Covariances between 2 sets of continuous data were analyzed by Pearson correlation coefficient tests, and those between dichotomous data were by the Spearman rank correlation coefficient. We also defined “presence of OSA” as AHI ≥ 15. Multiple regression analysis was performed to adjust for confounders such as age, gender, BMI, and current smoking. Next, multiple regression analyses, with a p value < 0.10 required for entry into the models, were performed to identify those variables that could best predict fasting and postprandial AG, DAG, AG/DAG, and AG/insulin. Also, to exclude the effects of co-linearity on the multiple regression analyses, we tested for co-linearity among the variables. Then, among the variables that had very strong co-linearity (r > 0.70) with each other, such as the arousal index, AHI, and 4% oxygen desaturation index (ODI), the highest one was selected.

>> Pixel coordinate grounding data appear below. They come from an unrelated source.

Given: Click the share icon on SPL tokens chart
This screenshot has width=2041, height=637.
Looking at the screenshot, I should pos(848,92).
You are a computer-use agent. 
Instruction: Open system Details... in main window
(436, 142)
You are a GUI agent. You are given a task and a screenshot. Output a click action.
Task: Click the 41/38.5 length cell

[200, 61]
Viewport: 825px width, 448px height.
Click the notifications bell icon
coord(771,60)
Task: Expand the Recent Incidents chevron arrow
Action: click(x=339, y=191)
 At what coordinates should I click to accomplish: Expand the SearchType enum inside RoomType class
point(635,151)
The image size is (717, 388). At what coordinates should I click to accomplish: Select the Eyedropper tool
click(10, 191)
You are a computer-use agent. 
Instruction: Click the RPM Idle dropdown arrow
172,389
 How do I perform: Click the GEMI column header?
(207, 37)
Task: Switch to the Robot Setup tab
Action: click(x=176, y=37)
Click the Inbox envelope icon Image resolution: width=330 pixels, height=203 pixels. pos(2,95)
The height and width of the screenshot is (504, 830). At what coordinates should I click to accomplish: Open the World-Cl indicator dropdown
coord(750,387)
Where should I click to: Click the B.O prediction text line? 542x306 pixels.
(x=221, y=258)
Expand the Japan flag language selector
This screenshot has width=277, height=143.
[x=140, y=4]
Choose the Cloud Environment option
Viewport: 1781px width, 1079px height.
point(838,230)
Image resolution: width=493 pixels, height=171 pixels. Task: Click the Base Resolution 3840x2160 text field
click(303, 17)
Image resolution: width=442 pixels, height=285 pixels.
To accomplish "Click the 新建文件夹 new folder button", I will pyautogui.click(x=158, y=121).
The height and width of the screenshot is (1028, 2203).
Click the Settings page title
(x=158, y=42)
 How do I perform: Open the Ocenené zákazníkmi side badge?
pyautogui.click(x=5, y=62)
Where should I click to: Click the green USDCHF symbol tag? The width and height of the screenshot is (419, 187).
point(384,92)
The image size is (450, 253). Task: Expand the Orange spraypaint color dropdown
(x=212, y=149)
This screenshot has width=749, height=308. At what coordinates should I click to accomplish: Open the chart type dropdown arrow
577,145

To investigate changes in each postprandial AUC and other parameters before and after 3 mo of CPAP, comparisons of data between baseline and after 3 mo of CPAP treatment were tested by a paired t test. In all analyses, p value < 0.05 was considered statistically significant.

RESULTS

Clinical Characteristics of Subjects

Participants' characteristics, PSG data, and fasting laboratory data at baseline are shown in Table 1. Except for sleep parameters, other factors such as age, sex, BMI and fat distribution and accumulation, and ESS were not significantly different between the no or mild OSA patients and the moderate-to-severe OSA patients. Since the participants came to our hospital due to suspected OSA with witnessed apnea and/or symptoms such as sleepiness, nonrestorative sleep, fatigue, the ESS scores in both groups were relatively high (Table 1).

Fasting and Postprandial Ghrelin, Glucose, Insulin, and Leptin Levels

Fasting and postprandial changes in glucose, insulin, leptin, AG, and DAG levels are shown in Figures 2 and 3 and Table 2. At baseline, both AG and DAG were significantly higher in the moderate-to-severe OSA patients (AG, p = 0.002; DAG, p = 0.001) than in the no or mild OSA group patients (Table 2, Figure 2A, 2B). In addition, in the moderate-to-severe OSA patients both AG/DAG (p = 0.01) and AG/insulin (p = 0.01) were significantly higher than in the no or mild OSA patients (Table 2, Figure 3).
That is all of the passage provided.